You probably heard we have been moving into a faster release cadence with the new mountain ranges releases in this post and this one. For many Product Managers or Business Owners releasing faster could be the difference between success and failure. Being able to shorten the cycle between an idea and valuable user feedback enables new companies to understand better market needs and improve based on it. Releasing valuable software earlier is the sweet spot for Agile and Lean methodologies.
Being able to release faster, it is not just pushing code to production. I will cover how we get to the point to release faster Mule, the leading ESB. What challenges we faced and the places we have been focusing in the last 2 years. Yes, you heard it right, 2 years! Releasing faster is just one of the consequences of the work we have been doing on the ESB for a long time and not just a random request from Product Management. We have millions automated test executed to guarantee a release of mule in 2 months! Keep reading to find out how this happened.
Drivers for change
Two years ago we had about 5000 automated tests executed by our CI environment. It was not a bad initial state, but there was a lot of waste in our builds and development process. We had 5 different builds, for different integration environments with multiple DBMSs, JMS providers, email servers, FTP servers and so on. We had 1 build triggered by a commit and then all the others chained one after the other. In most cases we had to wait over a day for the builds to finish with our changes. It was hard for us to keep track if one of those builds was actually building our change, or it was still building a previous commit. If something got broken in the middle after a day we committed, we had to start researching which commit actually broke things, increasing more and more the effort and time to make a change in the ESB. We didn’t feel comfortable without a quick feedback to the developers if the changes were ok or not and changes taking a long time to go through our process. Feeling that pain over and over again was the trigger for us to change the way we build and develop Mule.
The commit stage
We created a pipeline for our builds, and we have a first commit stage, with the goal of running all unit tests and build all the binaries in less than 10 minutes. This is our quick feedback stage to know if changes are good. We marked which of all our JUnit tests was proper unit tests to belong to this build. We started using the @SmallTest annotation to separate them. Our commit stage still was taking too long, as SureFire scanned the whole project before executing a test. We created our own extension of the SureFire plugin to execute the tests as they are found. That reduced the build time considerably to about 7 minutes executing 1100+ unit tests we have today. We also needed a way to validate that we only have fast tests in this build so we created a Sonar plugin that displays the time each test take for this unit tests, and put them in a graph. We named it, “The good, the bad and the ugly“. Improving the tools we used has been key for us to meet our goals.
The acceptance stage
They were 4 builds, each one taking 2 or 3 hours and all triggered by single commits. We found ourselves stopping many of this builds, and executing them manually to be sure it was building our latest changes. If there was a problem, it was a bummer to find which of all the changes actually caused the problem.
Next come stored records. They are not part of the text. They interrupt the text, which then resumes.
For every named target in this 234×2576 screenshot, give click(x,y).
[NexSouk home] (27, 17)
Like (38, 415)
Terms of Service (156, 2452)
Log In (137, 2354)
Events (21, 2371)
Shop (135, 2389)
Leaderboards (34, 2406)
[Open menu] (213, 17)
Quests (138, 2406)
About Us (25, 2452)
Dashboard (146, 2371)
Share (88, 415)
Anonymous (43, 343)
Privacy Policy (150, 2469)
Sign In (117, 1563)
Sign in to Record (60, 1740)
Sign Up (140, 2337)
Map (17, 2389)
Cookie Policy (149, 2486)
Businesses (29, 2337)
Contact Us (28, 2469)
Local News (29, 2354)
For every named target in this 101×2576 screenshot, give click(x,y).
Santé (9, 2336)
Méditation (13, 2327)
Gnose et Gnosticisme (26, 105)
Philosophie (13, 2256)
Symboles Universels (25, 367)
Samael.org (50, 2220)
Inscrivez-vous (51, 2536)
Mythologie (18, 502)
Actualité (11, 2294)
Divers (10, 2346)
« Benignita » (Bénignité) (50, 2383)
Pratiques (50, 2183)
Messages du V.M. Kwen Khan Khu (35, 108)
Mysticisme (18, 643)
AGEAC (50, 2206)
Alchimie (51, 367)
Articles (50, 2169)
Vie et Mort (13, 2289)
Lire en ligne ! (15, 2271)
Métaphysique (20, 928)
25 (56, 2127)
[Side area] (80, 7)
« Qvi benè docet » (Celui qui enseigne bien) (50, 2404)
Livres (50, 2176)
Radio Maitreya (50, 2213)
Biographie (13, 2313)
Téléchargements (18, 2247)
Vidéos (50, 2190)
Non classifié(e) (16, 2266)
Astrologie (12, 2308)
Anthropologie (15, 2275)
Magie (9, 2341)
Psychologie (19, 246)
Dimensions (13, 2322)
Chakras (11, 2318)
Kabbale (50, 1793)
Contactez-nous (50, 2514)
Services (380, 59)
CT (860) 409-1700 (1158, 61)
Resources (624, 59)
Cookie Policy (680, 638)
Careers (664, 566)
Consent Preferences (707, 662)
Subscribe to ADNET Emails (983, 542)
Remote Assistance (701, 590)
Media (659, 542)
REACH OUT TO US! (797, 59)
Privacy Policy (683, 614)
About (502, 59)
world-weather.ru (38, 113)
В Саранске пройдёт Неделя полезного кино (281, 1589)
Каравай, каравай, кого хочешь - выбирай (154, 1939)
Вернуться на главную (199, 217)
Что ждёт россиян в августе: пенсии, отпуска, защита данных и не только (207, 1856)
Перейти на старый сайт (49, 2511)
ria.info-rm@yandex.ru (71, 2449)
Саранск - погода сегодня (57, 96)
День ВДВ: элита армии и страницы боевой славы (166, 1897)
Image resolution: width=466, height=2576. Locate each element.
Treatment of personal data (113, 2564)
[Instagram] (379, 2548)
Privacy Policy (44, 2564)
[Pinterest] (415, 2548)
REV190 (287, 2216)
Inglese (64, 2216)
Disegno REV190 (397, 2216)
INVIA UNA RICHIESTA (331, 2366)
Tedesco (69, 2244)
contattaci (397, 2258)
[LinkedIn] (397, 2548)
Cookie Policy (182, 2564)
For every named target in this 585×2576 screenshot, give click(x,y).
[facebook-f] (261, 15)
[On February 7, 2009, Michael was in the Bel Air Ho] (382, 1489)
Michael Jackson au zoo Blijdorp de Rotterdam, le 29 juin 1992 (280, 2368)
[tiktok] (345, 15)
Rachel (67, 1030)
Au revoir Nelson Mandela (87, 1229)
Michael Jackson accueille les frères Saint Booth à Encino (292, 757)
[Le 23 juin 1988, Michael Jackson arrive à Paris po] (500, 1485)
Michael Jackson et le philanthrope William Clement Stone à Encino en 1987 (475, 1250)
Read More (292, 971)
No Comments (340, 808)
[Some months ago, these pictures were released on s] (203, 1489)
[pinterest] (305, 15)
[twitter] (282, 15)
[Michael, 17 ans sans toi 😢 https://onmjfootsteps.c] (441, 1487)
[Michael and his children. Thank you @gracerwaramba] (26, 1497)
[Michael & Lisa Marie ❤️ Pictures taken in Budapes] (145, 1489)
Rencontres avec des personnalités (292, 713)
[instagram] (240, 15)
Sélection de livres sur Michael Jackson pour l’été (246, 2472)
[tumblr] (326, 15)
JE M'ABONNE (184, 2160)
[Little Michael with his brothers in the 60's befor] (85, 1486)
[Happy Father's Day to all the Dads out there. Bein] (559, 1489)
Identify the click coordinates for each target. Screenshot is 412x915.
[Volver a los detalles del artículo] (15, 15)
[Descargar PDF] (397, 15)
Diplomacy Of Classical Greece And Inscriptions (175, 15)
We started working by reviewing all the acceptance tests, and making sure they were not doing unnecessary work. We found there over a thousand tests initialising many things taking longer than needed. We created a new hierarchy of base tests with different scenarios reducing a lot of waste in those tests. After tuning all our tests we reduced the time to 1 hour for each build. We now run them concurrently and take in total about 75 minutes to execute 8000 automated tests. The acceptance stage will run with the latest successful commit stage, reducing also the total time we wait for our changes to be exercised. After the acceptance test we already executed over 9000 automated tests for the ESB.
We also have a few more nightly builds that executes the 10,000+ automated tests on different JVMs and platforms. On a nightly cadence we update our Sonar metrics, and execute more long running builds, like the HA and QA automated test suite with larger applications samples. At this point, we can be sure that everything works as expected when we make changes.
During this process, we doubled the amount of automated tests we execute on the ESB for each commit. We are true believers that automation of our tests is the only way to improve.
The work on automation and reducing waste in our development process lead to many benefits, releasing faster is one of them. We also went from an average of escalated bug to engineering from support 1 bug every 6 support cases in 2011, to an average of 1 bug every 20 support cases in 2013. We reduced the cost of maintaining each version of the ESB, reduced the time to create a patch for our customers, we improved the code base considerably, higher quality perceived by our customer and reduced time to market for new features. Only adding quality in less time each step allows you to release faster. The longer you wait, the longer and harder it will be to get back on track.